Given entries
===============

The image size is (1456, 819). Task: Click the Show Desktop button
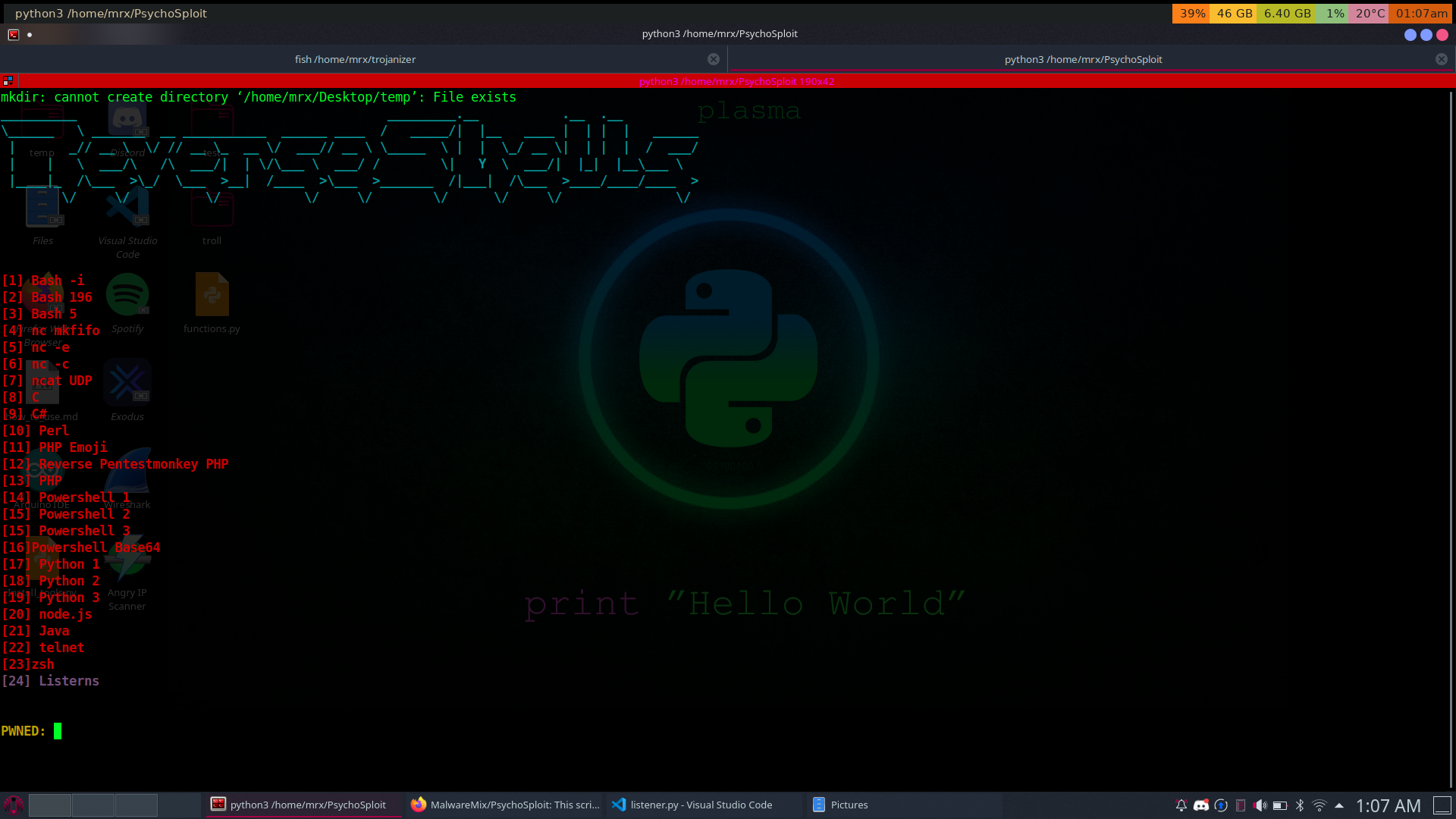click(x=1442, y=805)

===============

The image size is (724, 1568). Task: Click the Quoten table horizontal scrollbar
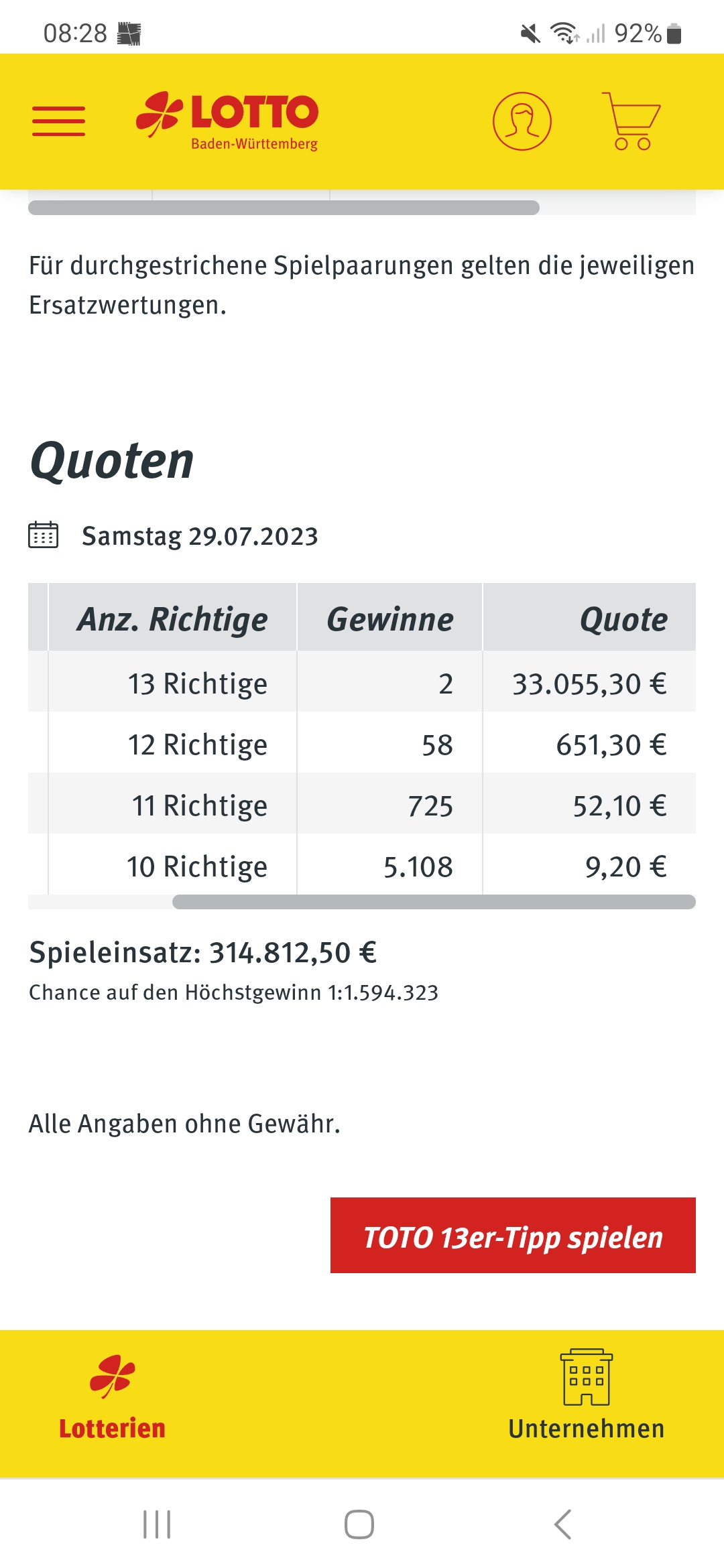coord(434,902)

===============

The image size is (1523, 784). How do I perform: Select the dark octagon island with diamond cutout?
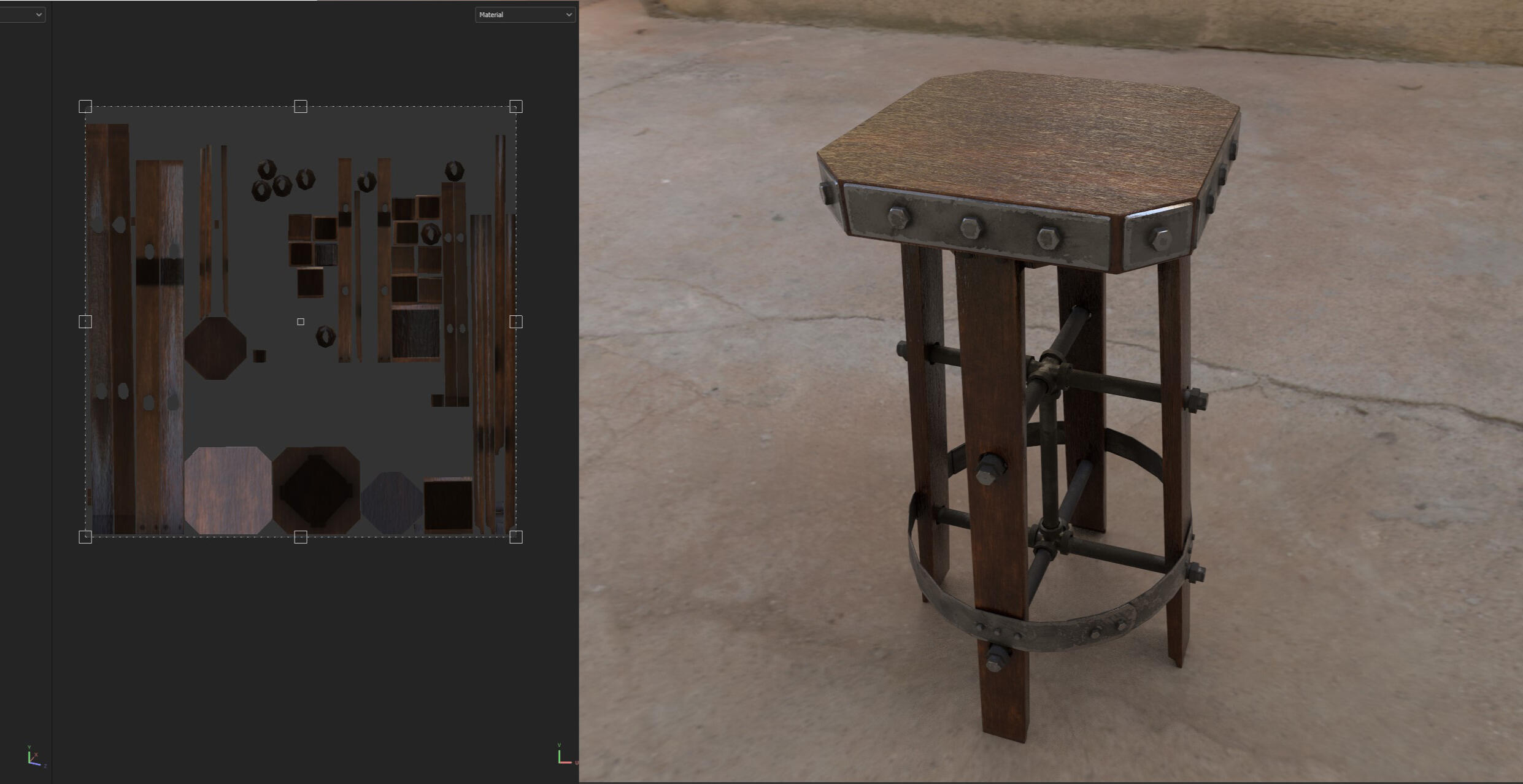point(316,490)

===============

Give again everything from the line containing "The image size is (1523, 784)." down to the line containing "point(316,490)", both included, with the pictures left out.

Result for this task
The image size is (1523, 784). How do I perform: Select the dark octagon island with diamond cutout?
point(316,490)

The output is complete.